> Directions for this task
Locate the string "computer" in the records below. Copy every line where it occurs.

BEGIN Source records

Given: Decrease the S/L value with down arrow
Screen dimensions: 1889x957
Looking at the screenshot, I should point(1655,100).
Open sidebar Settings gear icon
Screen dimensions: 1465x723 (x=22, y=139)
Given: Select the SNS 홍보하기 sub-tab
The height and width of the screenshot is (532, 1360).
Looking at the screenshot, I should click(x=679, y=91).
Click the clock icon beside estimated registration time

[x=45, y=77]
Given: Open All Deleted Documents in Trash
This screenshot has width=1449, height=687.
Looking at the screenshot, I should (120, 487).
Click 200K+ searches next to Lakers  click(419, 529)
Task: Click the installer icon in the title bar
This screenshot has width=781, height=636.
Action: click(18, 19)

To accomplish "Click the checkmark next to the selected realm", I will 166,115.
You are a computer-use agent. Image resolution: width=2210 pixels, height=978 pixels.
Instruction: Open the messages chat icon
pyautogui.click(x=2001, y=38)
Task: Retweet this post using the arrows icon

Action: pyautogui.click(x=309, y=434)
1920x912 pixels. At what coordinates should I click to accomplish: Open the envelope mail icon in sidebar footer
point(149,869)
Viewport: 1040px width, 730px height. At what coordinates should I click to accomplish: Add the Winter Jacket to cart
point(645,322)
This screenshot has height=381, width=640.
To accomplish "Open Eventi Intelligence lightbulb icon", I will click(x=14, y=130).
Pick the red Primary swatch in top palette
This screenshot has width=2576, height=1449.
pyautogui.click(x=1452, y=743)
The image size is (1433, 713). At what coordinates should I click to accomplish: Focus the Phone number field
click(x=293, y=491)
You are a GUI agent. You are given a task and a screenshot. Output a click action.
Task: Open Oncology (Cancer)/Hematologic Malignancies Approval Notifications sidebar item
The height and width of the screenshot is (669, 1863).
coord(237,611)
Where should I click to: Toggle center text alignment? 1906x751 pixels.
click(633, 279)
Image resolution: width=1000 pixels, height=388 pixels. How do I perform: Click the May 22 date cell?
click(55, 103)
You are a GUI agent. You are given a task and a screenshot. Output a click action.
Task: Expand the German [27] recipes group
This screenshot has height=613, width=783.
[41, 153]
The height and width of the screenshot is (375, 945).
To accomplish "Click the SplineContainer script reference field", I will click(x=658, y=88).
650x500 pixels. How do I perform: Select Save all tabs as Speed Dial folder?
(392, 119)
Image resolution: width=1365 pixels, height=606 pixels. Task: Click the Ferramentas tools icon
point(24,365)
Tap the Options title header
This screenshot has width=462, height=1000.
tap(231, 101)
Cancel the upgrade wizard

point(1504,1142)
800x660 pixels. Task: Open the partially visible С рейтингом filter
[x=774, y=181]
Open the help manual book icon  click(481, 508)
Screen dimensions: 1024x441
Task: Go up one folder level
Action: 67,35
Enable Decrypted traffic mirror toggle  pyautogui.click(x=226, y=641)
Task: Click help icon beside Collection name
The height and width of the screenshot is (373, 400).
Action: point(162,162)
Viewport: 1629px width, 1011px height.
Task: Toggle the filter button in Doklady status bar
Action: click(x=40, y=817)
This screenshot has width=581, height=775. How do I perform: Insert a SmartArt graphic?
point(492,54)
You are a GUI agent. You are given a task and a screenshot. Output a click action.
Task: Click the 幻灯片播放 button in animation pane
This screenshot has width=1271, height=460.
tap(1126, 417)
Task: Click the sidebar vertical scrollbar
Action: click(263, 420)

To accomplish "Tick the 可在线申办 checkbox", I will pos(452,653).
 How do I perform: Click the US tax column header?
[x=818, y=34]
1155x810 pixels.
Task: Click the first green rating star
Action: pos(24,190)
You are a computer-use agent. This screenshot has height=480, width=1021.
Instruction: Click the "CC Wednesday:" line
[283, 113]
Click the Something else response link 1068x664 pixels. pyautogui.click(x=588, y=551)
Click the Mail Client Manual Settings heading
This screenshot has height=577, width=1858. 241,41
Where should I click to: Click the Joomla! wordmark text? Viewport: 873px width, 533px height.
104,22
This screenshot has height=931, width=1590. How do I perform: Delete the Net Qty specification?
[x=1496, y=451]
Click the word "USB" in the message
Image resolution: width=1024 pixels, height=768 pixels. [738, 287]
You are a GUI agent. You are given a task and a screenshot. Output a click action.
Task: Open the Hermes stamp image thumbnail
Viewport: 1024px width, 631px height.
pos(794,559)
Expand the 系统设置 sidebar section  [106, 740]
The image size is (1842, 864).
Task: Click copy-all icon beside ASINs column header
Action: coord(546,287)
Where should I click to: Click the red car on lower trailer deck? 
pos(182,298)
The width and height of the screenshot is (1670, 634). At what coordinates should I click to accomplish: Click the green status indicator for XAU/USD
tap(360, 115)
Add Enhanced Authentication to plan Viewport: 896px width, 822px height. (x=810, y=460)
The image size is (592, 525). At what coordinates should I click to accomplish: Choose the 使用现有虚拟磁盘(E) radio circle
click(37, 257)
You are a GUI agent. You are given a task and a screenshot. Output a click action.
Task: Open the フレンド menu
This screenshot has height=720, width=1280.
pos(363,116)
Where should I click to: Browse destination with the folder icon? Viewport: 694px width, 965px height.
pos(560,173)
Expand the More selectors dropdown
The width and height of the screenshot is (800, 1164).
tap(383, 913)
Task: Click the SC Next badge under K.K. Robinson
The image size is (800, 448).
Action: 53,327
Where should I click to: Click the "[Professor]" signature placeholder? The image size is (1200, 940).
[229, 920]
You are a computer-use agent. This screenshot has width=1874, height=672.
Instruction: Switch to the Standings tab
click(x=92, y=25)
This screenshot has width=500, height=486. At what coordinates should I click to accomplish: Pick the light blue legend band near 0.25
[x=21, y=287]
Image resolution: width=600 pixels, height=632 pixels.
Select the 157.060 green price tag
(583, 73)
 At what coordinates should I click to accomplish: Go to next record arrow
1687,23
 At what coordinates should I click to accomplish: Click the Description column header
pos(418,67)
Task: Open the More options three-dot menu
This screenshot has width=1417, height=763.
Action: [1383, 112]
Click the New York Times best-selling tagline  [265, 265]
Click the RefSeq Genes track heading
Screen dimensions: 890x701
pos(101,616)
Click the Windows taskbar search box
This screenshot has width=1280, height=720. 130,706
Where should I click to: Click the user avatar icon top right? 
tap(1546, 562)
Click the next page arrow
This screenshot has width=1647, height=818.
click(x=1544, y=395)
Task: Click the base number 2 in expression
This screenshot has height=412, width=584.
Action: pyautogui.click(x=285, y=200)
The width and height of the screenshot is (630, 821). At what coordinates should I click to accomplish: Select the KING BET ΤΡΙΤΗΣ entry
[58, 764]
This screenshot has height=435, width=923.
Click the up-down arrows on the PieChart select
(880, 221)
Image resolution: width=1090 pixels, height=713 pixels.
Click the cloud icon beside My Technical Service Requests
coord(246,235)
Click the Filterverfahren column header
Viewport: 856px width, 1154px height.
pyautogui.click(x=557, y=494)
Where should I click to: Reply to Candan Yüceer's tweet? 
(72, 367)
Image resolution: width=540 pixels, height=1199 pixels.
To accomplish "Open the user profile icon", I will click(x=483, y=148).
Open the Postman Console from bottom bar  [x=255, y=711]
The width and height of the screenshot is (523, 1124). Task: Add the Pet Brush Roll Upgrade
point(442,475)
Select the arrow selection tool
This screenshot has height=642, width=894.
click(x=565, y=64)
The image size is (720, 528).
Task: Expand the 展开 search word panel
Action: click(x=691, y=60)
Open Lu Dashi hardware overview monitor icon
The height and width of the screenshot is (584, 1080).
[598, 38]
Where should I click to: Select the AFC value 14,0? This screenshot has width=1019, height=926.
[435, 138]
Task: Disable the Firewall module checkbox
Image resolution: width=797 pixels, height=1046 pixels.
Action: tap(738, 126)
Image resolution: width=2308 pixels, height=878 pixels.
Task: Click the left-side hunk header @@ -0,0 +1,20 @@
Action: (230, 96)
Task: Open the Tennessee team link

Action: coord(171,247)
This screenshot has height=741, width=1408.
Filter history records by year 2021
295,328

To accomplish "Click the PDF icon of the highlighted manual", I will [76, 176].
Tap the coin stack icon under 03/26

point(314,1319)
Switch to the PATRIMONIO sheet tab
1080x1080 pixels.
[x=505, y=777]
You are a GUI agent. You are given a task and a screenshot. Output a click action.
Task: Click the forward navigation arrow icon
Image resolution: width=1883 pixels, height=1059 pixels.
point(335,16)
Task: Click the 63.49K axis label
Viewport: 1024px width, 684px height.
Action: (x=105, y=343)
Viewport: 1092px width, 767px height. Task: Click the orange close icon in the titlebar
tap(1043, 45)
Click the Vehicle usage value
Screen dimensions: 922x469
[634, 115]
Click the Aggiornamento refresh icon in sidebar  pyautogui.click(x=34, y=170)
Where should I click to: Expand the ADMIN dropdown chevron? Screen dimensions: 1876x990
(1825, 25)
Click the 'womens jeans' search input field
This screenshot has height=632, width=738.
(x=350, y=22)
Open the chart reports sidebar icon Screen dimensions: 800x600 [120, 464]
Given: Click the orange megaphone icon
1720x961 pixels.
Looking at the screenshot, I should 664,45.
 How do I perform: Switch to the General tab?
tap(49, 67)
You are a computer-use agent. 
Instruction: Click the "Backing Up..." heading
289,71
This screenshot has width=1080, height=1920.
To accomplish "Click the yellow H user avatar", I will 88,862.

END Source records

> Result
You are a computer-use agent. Image resolution: width=2210 pixels, height=978 pixels.
You are a computer-use agent. This screenshot has height=480, width=1021.
You are a computer-use agent. This screenshot has width=1874, height=672.
You are a computer-use agent. 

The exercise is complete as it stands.